> Task item
Beginning at the line with "You are a computer-use" in the records below, return each line up to and including the last, exactly as it stands, but not the pictures.

- - - - - - -

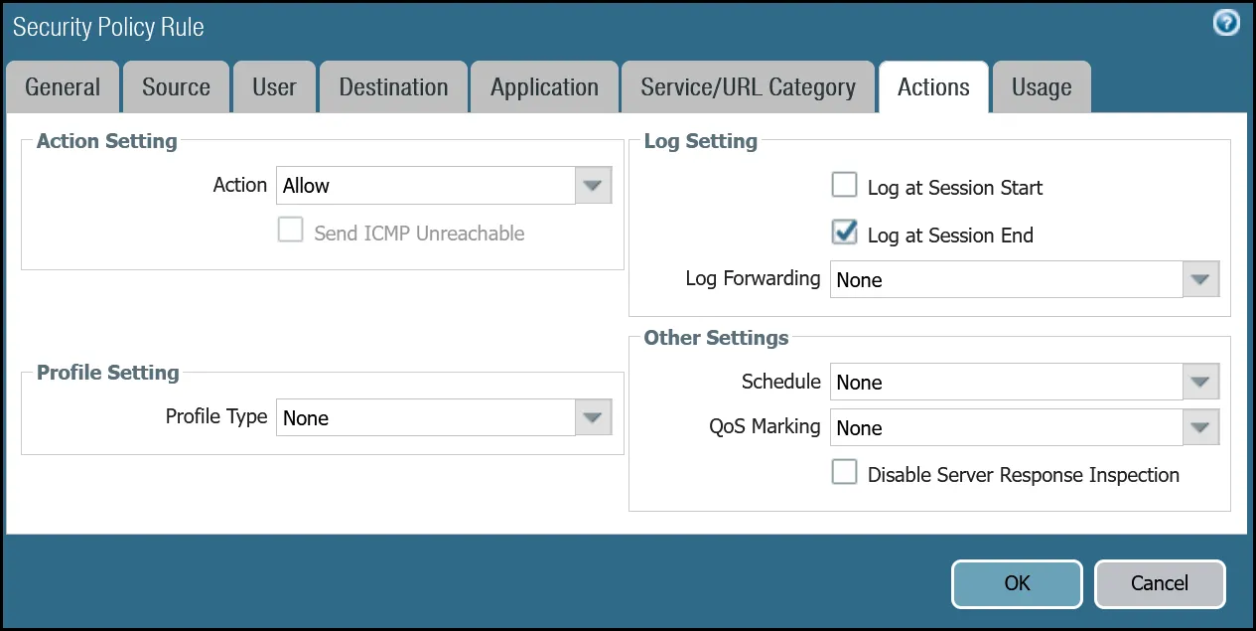Disable Log at Session End
The image size is (1256, 631).
(844, 234)
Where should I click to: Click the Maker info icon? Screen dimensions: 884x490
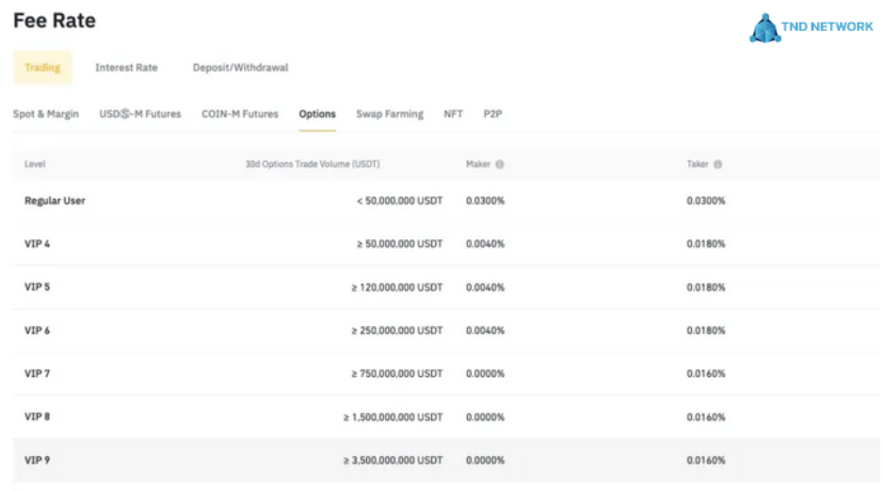(x=500, y=165)
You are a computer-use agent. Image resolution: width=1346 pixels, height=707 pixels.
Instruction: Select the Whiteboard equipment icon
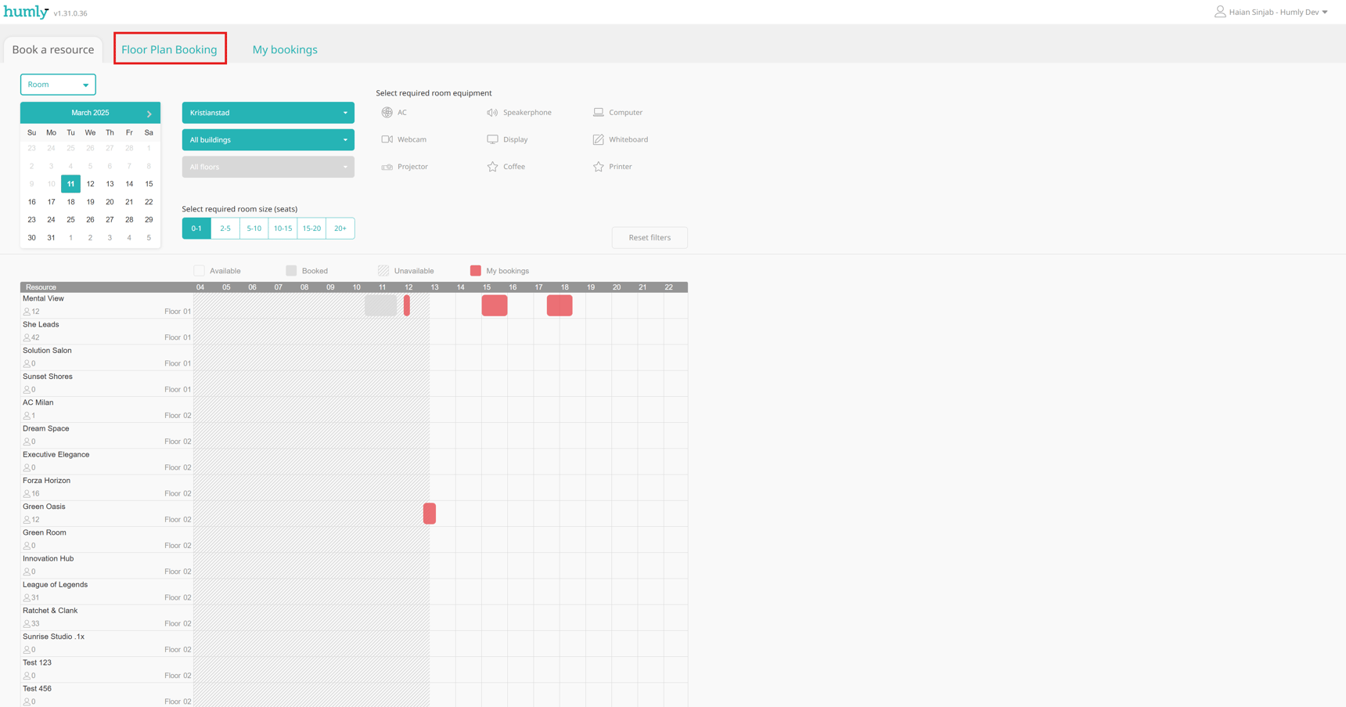[598, 139]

- - - - - - -

> Response
You are a computer-use agent. Image resolution: width=1346 pixels, height=707 pixels.
Instruction: Select the Whiteboard equipment icon
[598, 139]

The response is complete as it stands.